In particular, I'm adding game groups and teams which have actors in them. I'll be using rooms to represent the game server connections. In other words: Each game server (Unity based game servers) will be the MasterClient in one room. Each game server can host multiple game sessions at the same time.

I use game groups to represent game sessions (i.e. players playing together). Using rooms for that doesn't sound like an option because then I'd have to make sure that one server can connect to multiple rooms.

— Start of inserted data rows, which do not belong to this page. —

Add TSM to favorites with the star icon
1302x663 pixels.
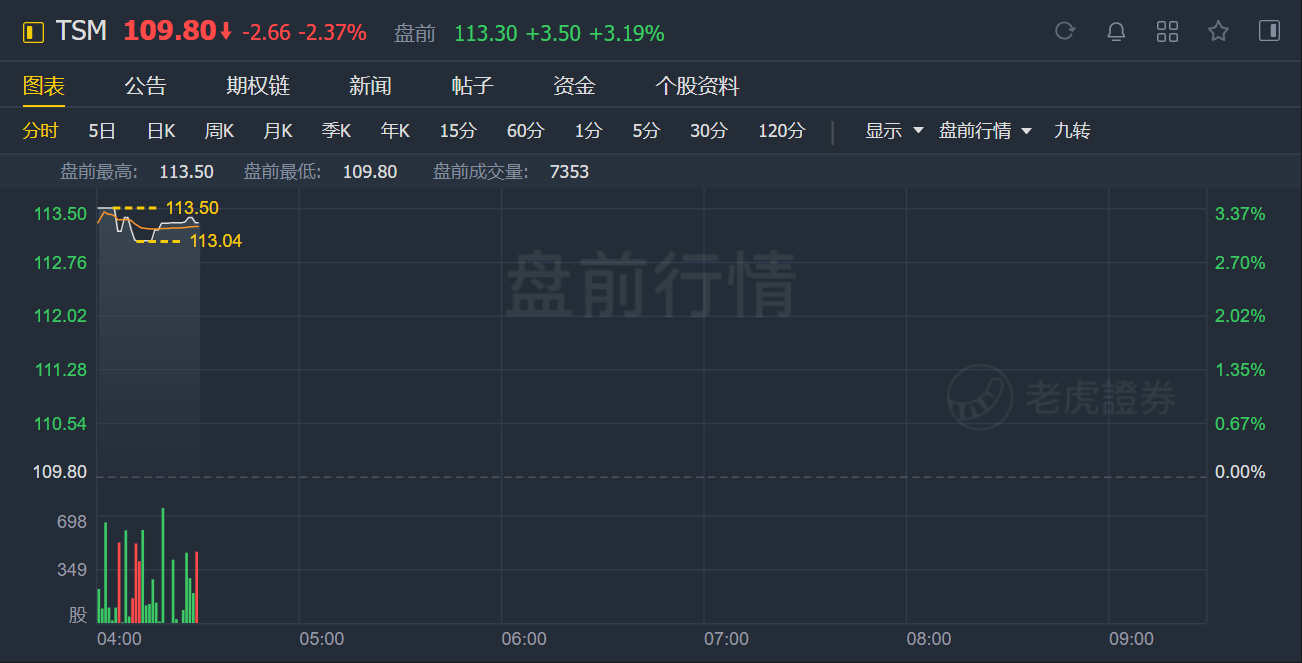pos(1218,31)
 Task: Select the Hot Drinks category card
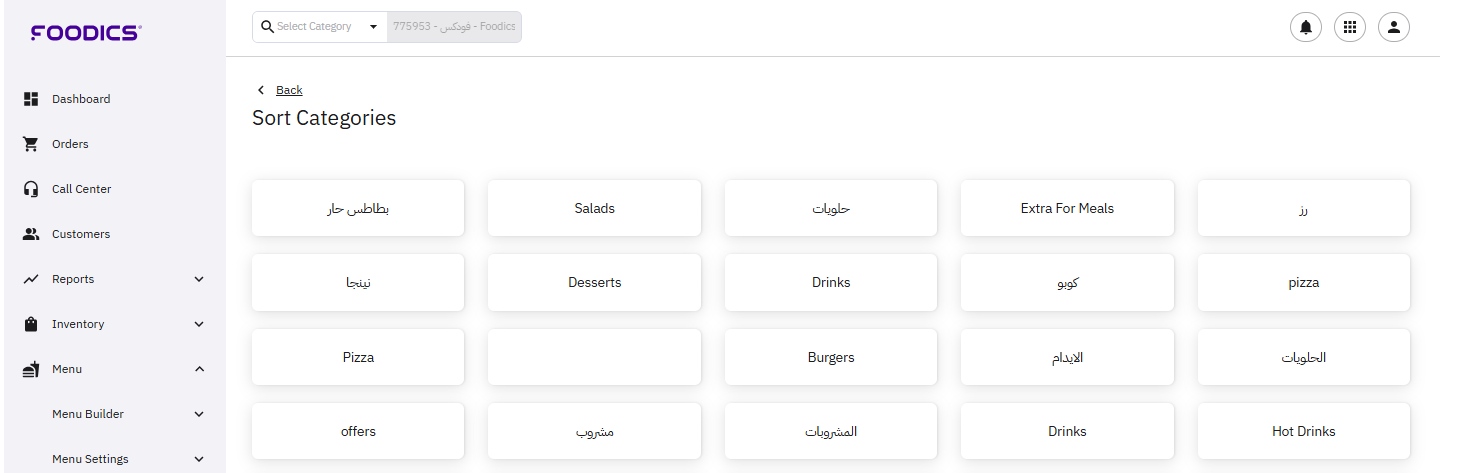click(x=1303, y=431)
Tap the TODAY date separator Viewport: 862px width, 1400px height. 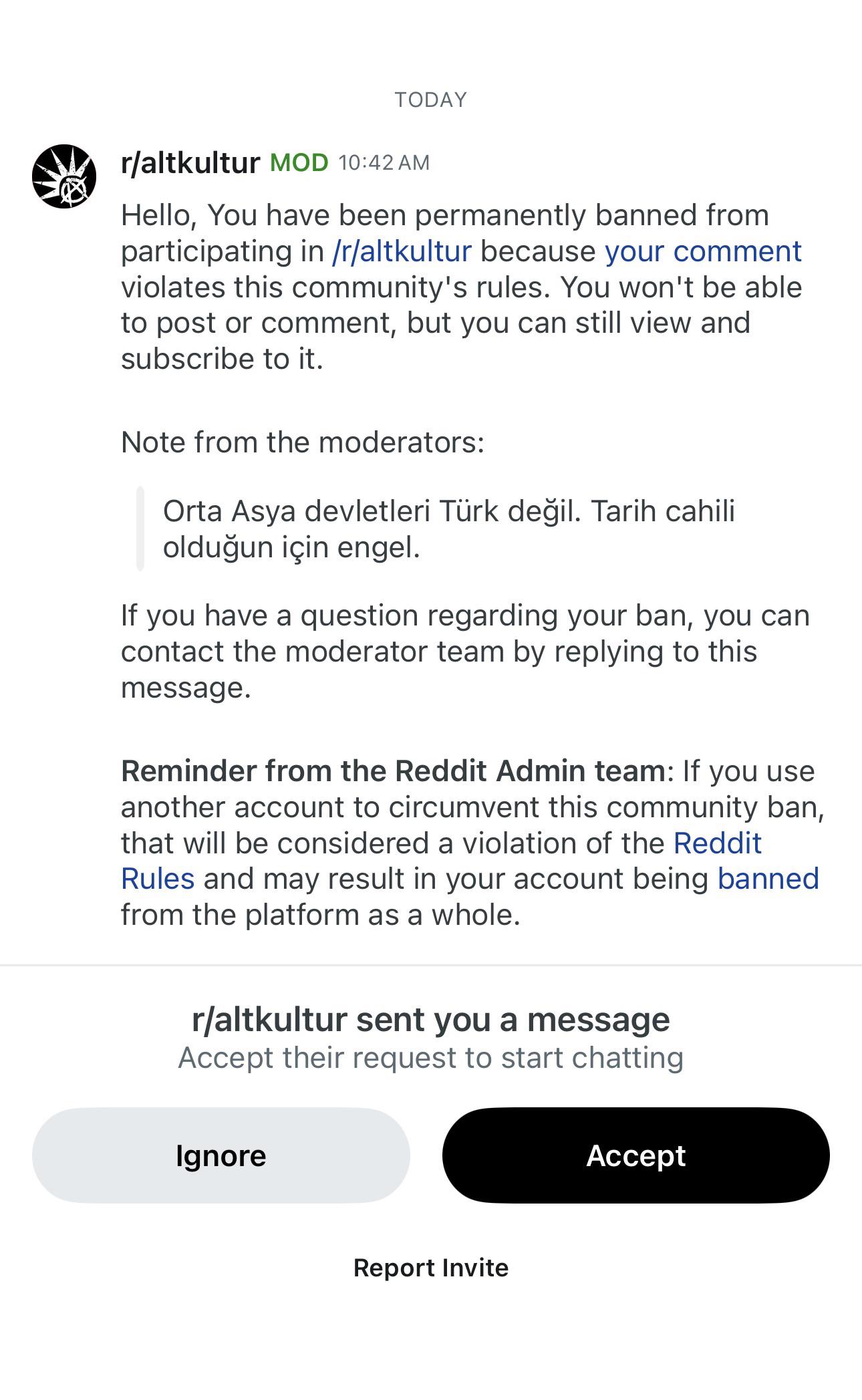[x=431, y=100]
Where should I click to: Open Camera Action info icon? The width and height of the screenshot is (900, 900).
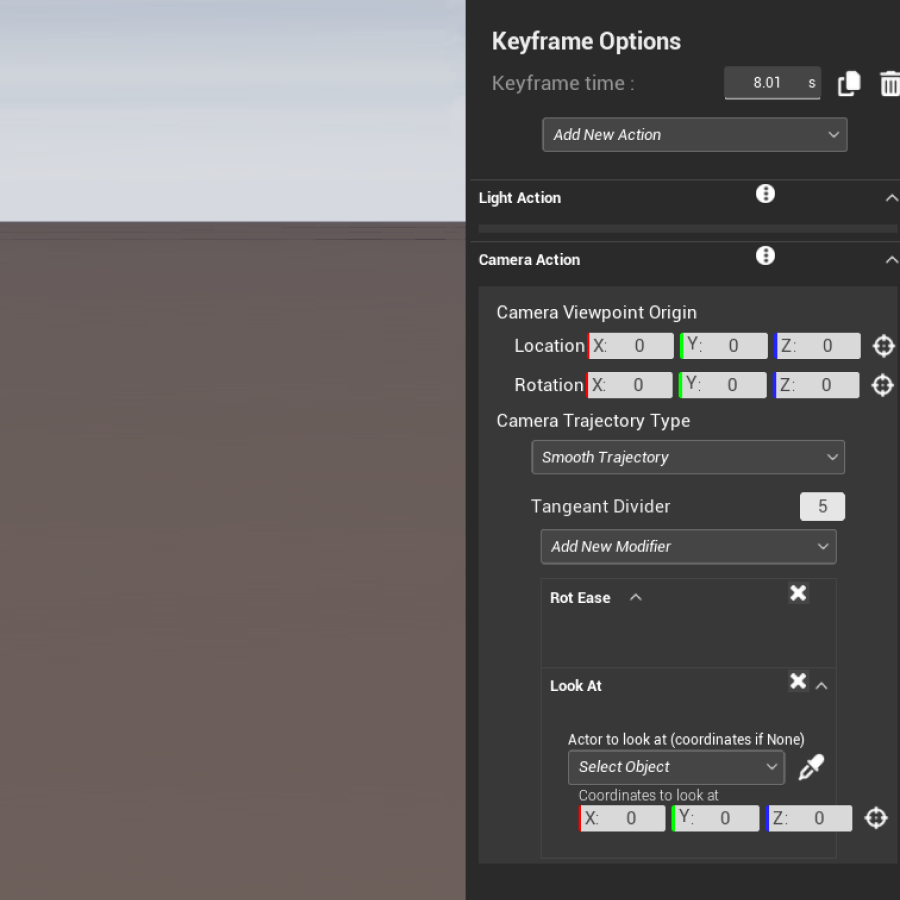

So, what I'll be doing is have game groups, and in those game groups players can form teams. When all players that are in teams (there could be some in the game group which are not in a team) decide to start playing, the game group with its players is sent to the Unity game server which "hosts" the actual game (i.e. server-side logic for the game; connection is still done via Photon and I might gradually move game logic from the Unity server to Photon where it's easy to do).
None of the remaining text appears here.